Intervention de élisabeth Borne

Réunion du mardi 16 février 2021 à 17h15
Délégation aux droits des femmes et à l'égalité des chances entre les hommes et les femmes

élisabeth Borne, ministre du travail, de l'emploi et de l'insertion :

Madame la présidente, madame la rapporteure, mesdames et messieurs les députés, nous nous retrouvons aujourd'hui pour évoquer nos actions en faveur de l´égalité économique et professionnelle entre les femmes et les hommes, un thème essentiel qui est l'objet de votre mission d'information dédiée à l´égalité économique et professionnelle, et qui a été institué par le Président de la République comme grande cause du quinquennat.

Comme dans mes fonctions précédentes, j´ai voulu que mon ministère soit aux avant‑postes de ce combat.

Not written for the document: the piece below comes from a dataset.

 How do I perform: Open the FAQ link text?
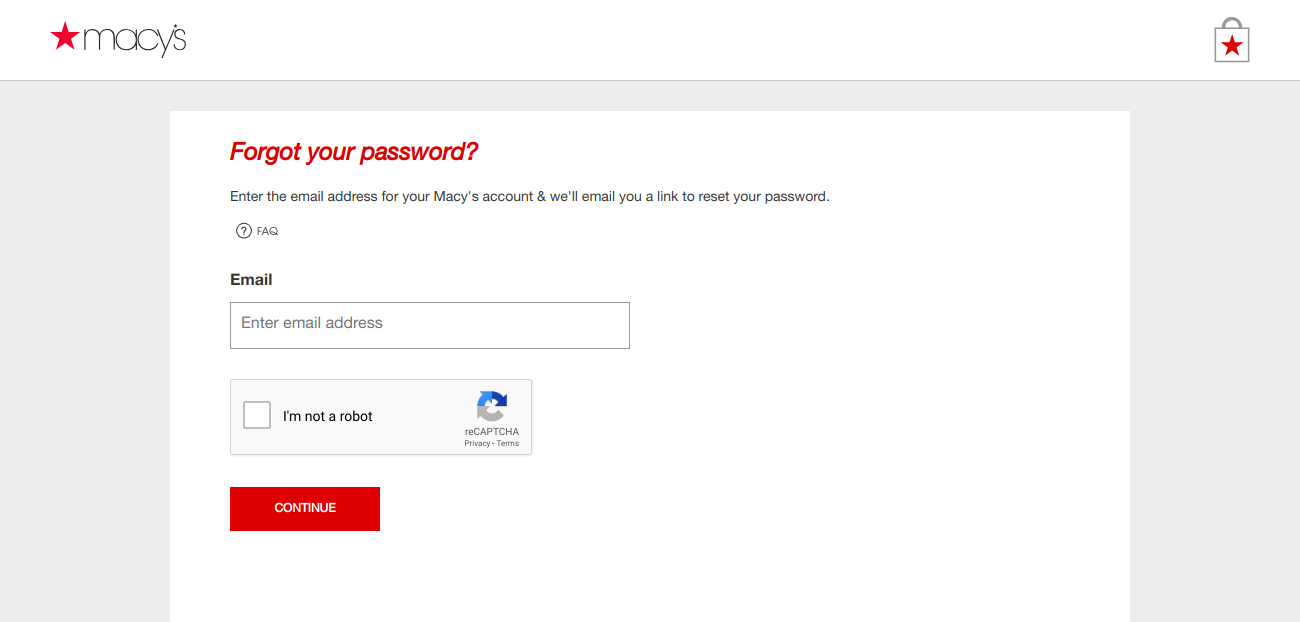[x=267, y=231]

En tant qu´ingénieure, en tant que préfète de région, en tant que cheffe d´entreprise et en tant que ministre aujourd´hui, je mesure le chemin qui reste à parcourir pour atteindre l´égalité réelle, et mon engagement est total pour y parvenir. J´ai été notamment marraine de l´association Elles bougent, parce qu´il me paraissait important de partager mon expérience et de faire connaître aux jeunes filles les opportunités des métiers scientifiques, techniques et industriels qui sont trop peu ouverts aux femmes.

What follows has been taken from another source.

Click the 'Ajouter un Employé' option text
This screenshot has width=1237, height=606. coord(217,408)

Au-delà des mots, se battre pour l´égalité entre les femmes et les hommes, c´est aussi se battre pour des talents individuels et des trajectoires personnelles – je pense notamment à cette jeune femme ingénieure que j´ai rencontrée récemment et qui dirige une partie de la production de l´entreprise Sulky-Burel à Châteaubourg. À toutes les jeunes filles que je rencontre, je dis : « Rien ne vous est impossible. N'acceptez pas qu'on vous dise qu'un métier n´est pas fait pour vous. Soyez ambitieuses, ne vous refusez aucun projet, prenez la place que la société vous doit. » C´est là l´objectif de la politique du Gouvernement : donner à chaque femme la place qu´elle mérite au sein de la société, une place à la hauteur de ses aspirations et de ses ambitions.

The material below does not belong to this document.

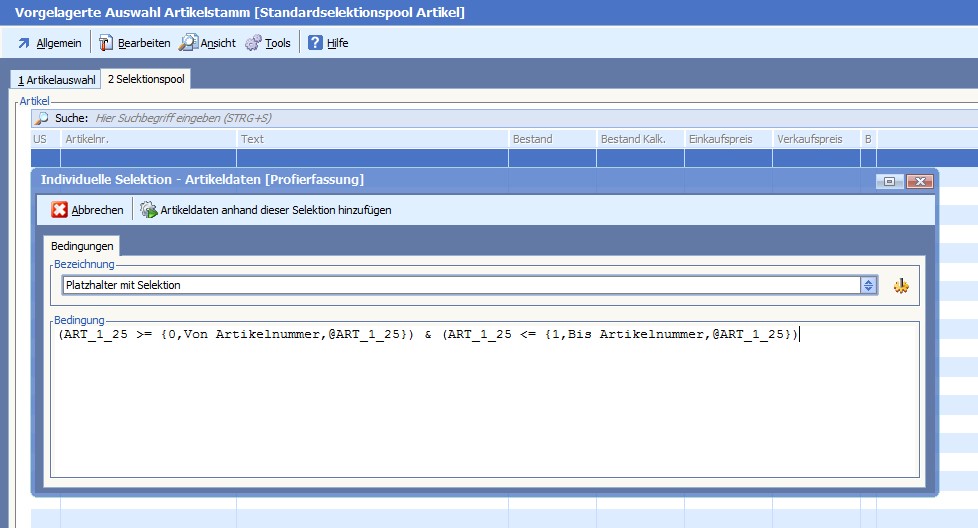Click the Verkaufspreis column header
Screen dimensions: 978x528
click(815, 139)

Un des combats fondamentaux pour atteindre cet objectif est celui de la lutte contre les inégalités de rémunération. Je salue l´engagement de ma prédécesseure Muriel Pénicaud dans ce combat, car c´est elle qui, avec le Gouvernement, a mis en place l´index de l´égalité professionnelle femmes-hommes, dans le cadre de la loi pour la liberté de choisir son avenir professionnel. Chaque année, au plus tard le 1er mars, les entreprises de plus de 50 salariés doivent publier sur leur site internet une note sur 100 qui vise à comparer les écarts de rémunération entre femmes et hommes. En cas d´index inférieur à 75 points, l'entreprise doit prendre des mesures correctives pour diminuer les écarts de rémunération dans un délai de trois ans, sous peine de sanctions financières allant jusqu'à 1 % de sa masse salariale.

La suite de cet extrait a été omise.